▶ Work to complete: The data below should be copied over with complete accuracy.

▶ Information supplied:

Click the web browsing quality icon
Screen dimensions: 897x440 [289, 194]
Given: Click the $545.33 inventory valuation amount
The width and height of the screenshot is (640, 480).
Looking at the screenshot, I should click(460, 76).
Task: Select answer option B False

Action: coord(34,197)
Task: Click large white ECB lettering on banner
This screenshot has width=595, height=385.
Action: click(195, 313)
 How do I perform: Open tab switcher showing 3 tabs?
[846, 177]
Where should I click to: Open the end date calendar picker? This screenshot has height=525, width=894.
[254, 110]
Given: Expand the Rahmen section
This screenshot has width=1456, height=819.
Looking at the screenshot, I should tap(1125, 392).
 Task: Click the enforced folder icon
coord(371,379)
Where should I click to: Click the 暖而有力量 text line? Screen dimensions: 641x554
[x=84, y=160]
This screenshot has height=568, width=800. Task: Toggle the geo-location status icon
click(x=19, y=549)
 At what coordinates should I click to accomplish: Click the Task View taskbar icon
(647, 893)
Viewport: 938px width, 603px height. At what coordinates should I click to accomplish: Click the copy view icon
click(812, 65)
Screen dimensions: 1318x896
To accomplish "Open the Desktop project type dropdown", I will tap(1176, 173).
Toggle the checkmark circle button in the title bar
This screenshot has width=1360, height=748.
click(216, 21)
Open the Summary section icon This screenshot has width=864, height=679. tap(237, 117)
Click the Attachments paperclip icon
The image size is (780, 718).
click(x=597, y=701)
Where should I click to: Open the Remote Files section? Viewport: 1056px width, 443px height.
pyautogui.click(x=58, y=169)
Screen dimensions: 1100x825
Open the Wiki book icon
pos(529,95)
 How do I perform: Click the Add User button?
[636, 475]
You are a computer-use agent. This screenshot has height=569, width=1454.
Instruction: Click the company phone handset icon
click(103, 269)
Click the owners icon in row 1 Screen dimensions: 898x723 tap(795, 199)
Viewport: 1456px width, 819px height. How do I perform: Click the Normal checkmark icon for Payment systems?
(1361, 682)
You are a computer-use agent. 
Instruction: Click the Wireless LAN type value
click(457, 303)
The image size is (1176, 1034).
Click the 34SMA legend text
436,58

▶ Task solution:
Click the web browsing quality icon
Screen dimensions: 897x440 [289, 194]
Given: Click the $545.33 inventory valuation amount
The width and height of the screenshot is (640, 480).
Looking at the screenshot, I should click(460, 76).
Task: Select answer option B False

Action: coord(34,197)
Task: Click large white ECB lettering on banner
This screenshot has width=595, height=385.
Action: click(195, 313)
 How do I perform: Open tab switcher showing 3 tabs?
[846, 177]
Where should I click to: Open the end date calendar picker? This screenshot has height=525, width=894.
[254, 110]
Given: Expand the Rahmen section
This screenshot has width=1456, height=819.
Looking at the screenshot, I should tap(1125, 392).
 Task: Click the enforced folder icon
coord(371,379)
Where should I click to: Click the 暖而有力量 text line? Screen dimensions: 641x554
[x=84, y=160]
This screenshot has height=568, width=800. Task: Toggle the geo-location status icon
click(x=19, y=549)
 At what coordinates should I click to accomplish: Click the Task View taskbar icon
(647, 893)
Viewport: 938px width, 603px height. At what coordinates should I click to accomplish: Click the copy view icon
click(812, 65)
Screen dimensions: 1318x896
To accomplish "Open the Desktop project type dropdown", I will tap(1176, 173).
Toggle the checkmark circle button in the title bar
This screenshot has width=1360, height=748.
click(216, 21)
Open the Summary section icon This screenshot has width=864, height=679. tap(237, 117)
Click the Attachments paperclip icon
The image size is (780, 718).
click(x=597, y=701)
Where should I click to: Open the Remote Files section? Viewport: 1056px width, 443px height.
pyautogui.click(x=58, y=169)
Screen dimensions: 1100x825
Open the Wiki book icon
pos(529,95)
 How do I perform: Click the Add User button?
[636, 475]
You are a computer-use agent. This screenshot has height=569, width=1454.
Instruction: Click the company phone handset icon
click(103, 269)
Click the owners icon in row 1 Screen dimensions: 898x723 tap(795, 199)
Viewport: 1456px width, 819px height. How do I perform: Click the Normal checkmark icon for Payment systems?
(1361, 682)
You are a computer-use agent. 
Instruction: Click the Wireless LAN type value
click(457, 303)
The image size is (1176, 1034).
Click the 34SMA legend text
436,58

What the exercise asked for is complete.